Incarnarsi nei personaggi può imporre una totale condivisione delle loro caratteristiche, ma può anche permettere al narratore creatore di prenderne le distanze e di giudicarli. Se Benichou se ne distanzia spesso, Krishna spiega di esserne totalmente coinvolto, esprimendone così i relativi difetti. Ai tormentosi interrogativi su come abbia potuto permettere il massacro risponde: "Quando appartengo alla schiera degli dèi, agisco in tutte le cose come un Dio; nato ora tra gli uomini, io non posso che agire come un uomo". Si potrebbe forse supporre che la grandezza del narratore consista proprio in questo trascendere i suoi personaggi che gli impedisce di subirne le implicite limitazioni.


Ma mentre la seconda parte dello spettacolo è dominata dal distacco sapiente di un narratore che pare non toccato dagli eventi, tutto il primo episodio che viene presentato, relativo alle disavventure dell'asceta Utanka, è costruito su azioni forti con personaggi molto caratterizzati: "All'inizio di uno spettacolo il riso apre la disponibilità degli spettatori – afferma Carrière – mentre la solennità la chiude... d'altra parte è presente nella stessa tradizione del Mahabharata, dove vi sono diversi elementi di farsa". Siamo così stupefatti da una lunga sequenza costruita su una drammaturgia incalzante in cui vediamo Benichou estremizzare i suoi personaggi con gesti di ogni sorta che creano delle vignette esilaranti.


Aiutato da una musica appena percettibile e dai colori intensi dei cuscini, del tappeto e dei veli, l'attore riscopre poi una profonda sacralità che gli permette di tornare a narrare le tremende sciagure del popolo di Krishna.
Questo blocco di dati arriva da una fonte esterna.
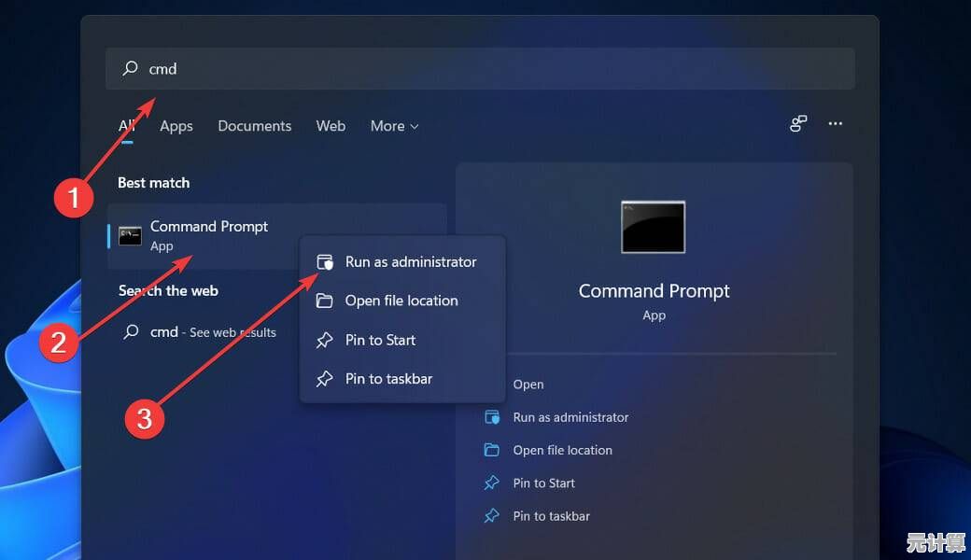Choose Run as administrator in context menu
The width and height of the screenshot is (971, 560).
[x=410, y=262]
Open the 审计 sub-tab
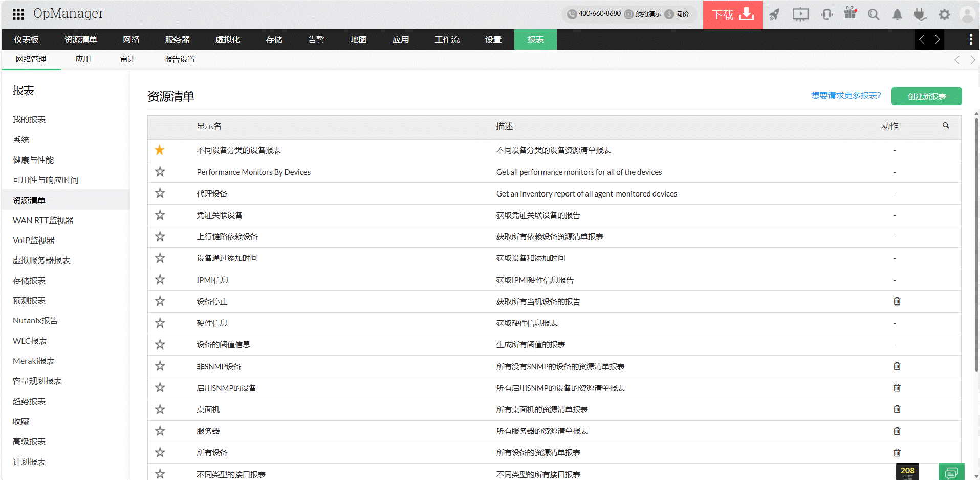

Accade però che il fondamentale equilibrio fra comico e sacro finisce per sbilanciarsi. Siamo così travolti dal personaggio di Utanka e dalle sue disavventure che quando gli eventi che lo riguardano si concludono e spariscono dalla scena tutti i personaggi che avevamo imparato a conoscere - rimanendo al loro posto soltanto la voce distaccata del narratore - non possiamo che rimpiangere quei momenti così vivi e considerare lo spettacolo ormai concluso.


La grande figura del narratore finisce così per non essere all'altezza dei suoi stessi personaggi: Krishna diviene più importante di Ganeshae, Utanka ci coinvolge assai più dell'avatàra; rispetto ai personaggi incarnati il mero racconto si fa meno interessante, forse perché intessuto dal solo Bénichou-Ganesha, senza quegli interlocutori così essenziali nel primo spettacolo, o forse per un problema di proporzioni: nell'ambito di una rappresentazione di un'ora e dieci, e non più di nove ore, una presenza troppo forte del narratore può avere un esito meno brillante rispetto al suo celeberrimo originale.